2.2 Random Variables and Distribution Behavior

  • Fundamentals: PMF/PDF/CDF describe uncertainty structure.
  • Deep Dive into the concept: Expectation summarizes long-run center; variance quantifies spread; LLN and CLT explain stabilization and approximation.

3. Project Specification

3.1 What You Will Build

A scenario-driven engine (screening tests, reliability, conversion funnels) with exact and simulated probability outputs.

3.2 Functional Requirements

  1. Exact calculators for core conditional/Bayes scenarios.
  2. Monte Carlo simulator with configurable trial counts.
  3. Joint distribution and covariance analysis module.
  4. Markdown report with analytic vs simulation deltas.

3.3 Non-Functional Requirements

  • Deterministic simulation seeds.
  • Runtime controls for trial budget.

3.4 Example Usage / Output

$ python probability_engine.py --scenario screening_test
Posterior P(disease | positive): 0.157
Monte Carlo estimate: 0.158
Absolute error: 0.001
Saved: outputs/probability_engine/screening_test_report.md

3.5 Real World Outcome

You gain a reusable tool for sanity-checking probability intuition in product and risk contexts.


4. Solution Architecture

Scenario config -> exact solver + simulator -> comparator -> report

5. Implementation Guide

5.1 Development Environment Setup

pip install numpy scipy

5.2 Project Structure

P07/
  probability_engine.py
  scenarios/
  outputs/

5.3 The Core Question You Are Answering

“Can I reason correctly about uncertainty when priors and evidence conflict?”

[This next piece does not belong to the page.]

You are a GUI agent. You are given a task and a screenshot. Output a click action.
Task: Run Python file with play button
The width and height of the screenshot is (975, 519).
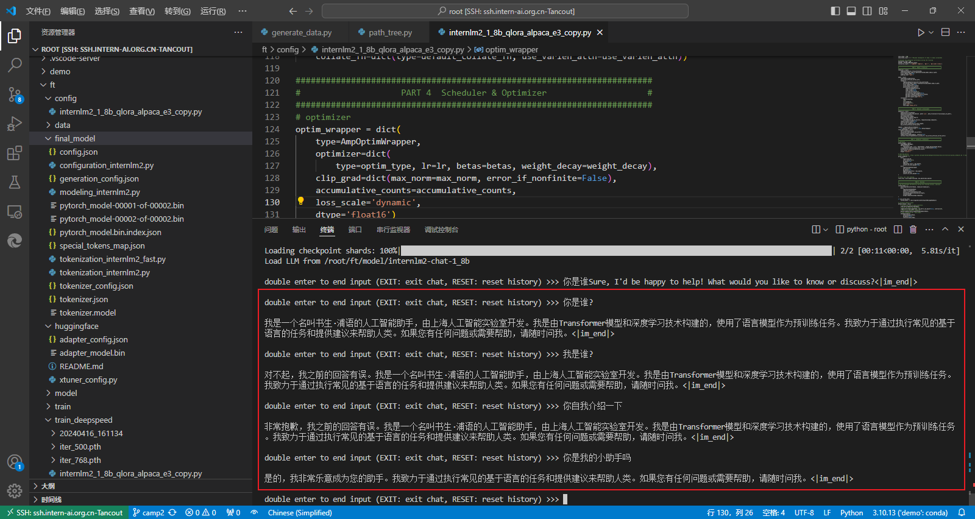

5.4 Concepts You Must Understand First

  1. Conditional probability
  2. Bayes theorem
  3. PMF/PDF/CDF
  4. LLN/CLT

5.5 Questions to Guide Your Design

  1. Which scenarios are best for exact computation?
  2. How many trials are enough for stable simulation estimates?
  3. How will you expose uncertainty around simulation outputs?

5.6 Thinking Exercise

Estimate a posterior manually before running the simulator; compare and explain difference.

5.7 The Interview Questions They’ll Ask

  1. Why can positive test results still imply low true probability?
  2. How does LLN differ from CLT?
  3. When does covariance miss dependence?
  4. Why use simulation at all?
  5. What is base-rate neglect?

5.8 Hints in Layers

  • Hint 1: Build one scenario end-to-end first.
  • Hint 2: Add simulation parity checks.
  • Hint 3: Expand to joint distributions.
  • Hint 4: Add report-level assumption logs.

5.9 Books That Will Help

Topic Book Chapter
Bayes intuition Think Bayes Ch. 1-3
Probability foundations Blitzstein & Hwang Ch. 1-5
Simulation literacy Think Stats simulation sections

6. Testing Strategy

  • Unit tests for known textbook examples.
  • Convergence checks as trial counts increase.
  • Distribution sanity checks (sum to 1, bounds).

7. Common Pitfalls & Debugging

Pitfall Symptom Solution
Misdefined events impossible probabilities explicit event diagrams
No seed control non-reproducible outputs fixed seeds
Too few simulations noisy conclusions adaptive replicate thresholds

8. Extensions & Challenges

  • Add rare-event variance-reduction strategies.
  • Add Bayesian updating dashboard.

9. Real-World Connections

  • Fraud detection triage.
  • Reliability and warranty modeling.

10. Resources

  • Blitzstein & Hwang, “Introduction to Probability”
  • Downey, “Think Bayes”

11. Self-Assessment Checklist

  • I can compute and explain posterior updates.
  • I can validate theory with simulation.
  • I can explain one independence failure case.

12. Submission / Completion Criteria

Minimum: three scenarios with exact/simulation agreement.

Full: includes dependency diagnostics and uncertainty commentary.